Source extract >>
+---+

15 F3d 1048 Abrutyn v. Giovanniello

15 F.3d 1048

29 U.S.P.Q.2d 1615

Eric S. ABRUTYN and Robert J. Sloan, Appellants,
Rocco GIOVANNIELLO, Appellee.

Nos. 93-1248, 93-1249.

United States Court of Appeals,
Federal Circuit.

Jan. 27, 1994.

Chris Doninger, Glynn & Byrnes, Flemington, NJ, argued for appellants. With him on the brief was Kenneth P. Glynn.

Anthony L. Lagani, Jr., P.C., Morristown, NJ, argued for appellee.

Fred E. McKelvey, Sol. and Richard Torczon, Asst. Sol., Office of the Sol., Arlington, VA, were on the brief for amicus curiae, Com'r of Patents and Trademarks.

Before ARCHER, MICHEL and SCHALL, Circuit Judges.

MICHEL, Circuit Judge.


Eric Abrutyn and Robert Sloan, through their assignee Somerville Technology Group (STG), appeal the December 18, 1992 default judgment of the Patent and Trademark Office (PTO) Board of Patent Appeals and Interferences (Board), awarding the subject matter of the counts of two related interferences, Nos. 102,895 and 102,896, to Rocco Giovanniello. Abrutyn and Sloan failed to file a preliminary statement or preliminary motion by the deadline for doing so or for two months thereafter. Because of the presumption that the senior party, Giovanniello, made the invention first, the Board awarded the subject matter of the counts to him. Since STG, as the assignee of record, clearly had standing under PTO rules to file papers during the latter two months, we cannot say on this record the Board abused its discretion in entering the default judgment. Therefore, we affirm.

+---+

Supplied data >>
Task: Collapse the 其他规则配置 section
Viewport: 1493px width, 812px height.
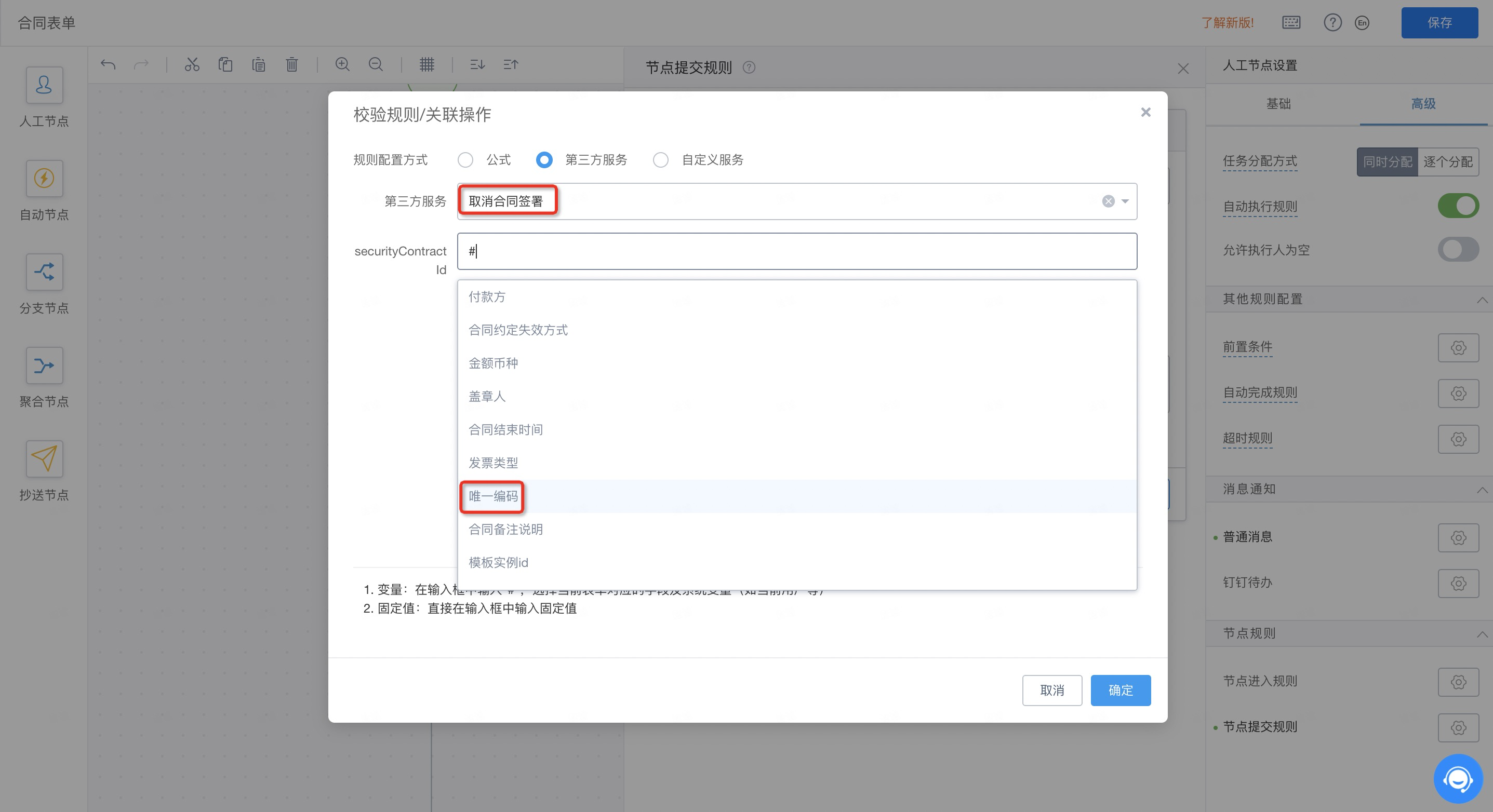Action: tap(1482, 300)
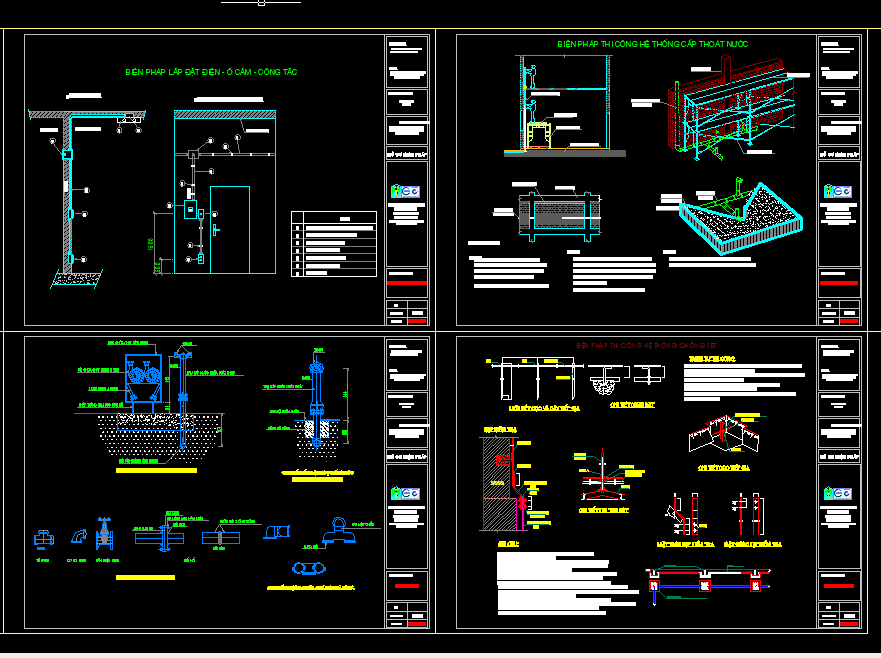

+---+

Written task 1 >> List every individual lawyer that the Abrutyn v. Giovanniello opinion names as arguing a case or appearing on a brief.
Written task 2 >> Print the passage of the Abrutyn v. Giovanniello opinion starting at "Chris Doninger, Glynn" and ending at "argued for appellee.".

Correct response 1 >>
- Chris Doninger
- Kenneth P. Glynn
- Anthony L. Lagani, Jr.
- Fred E. McKelvey
- Richard Torczon

Correct response 2 >>
Chris Doninger, Glynn & Byrnes, Flemington, NJ, argued for appellants. With him on the brief was Kenneth P. Glynn.

Anthony L. Lagani, Jr., P.C., Morristown, NJ, argued for appellee.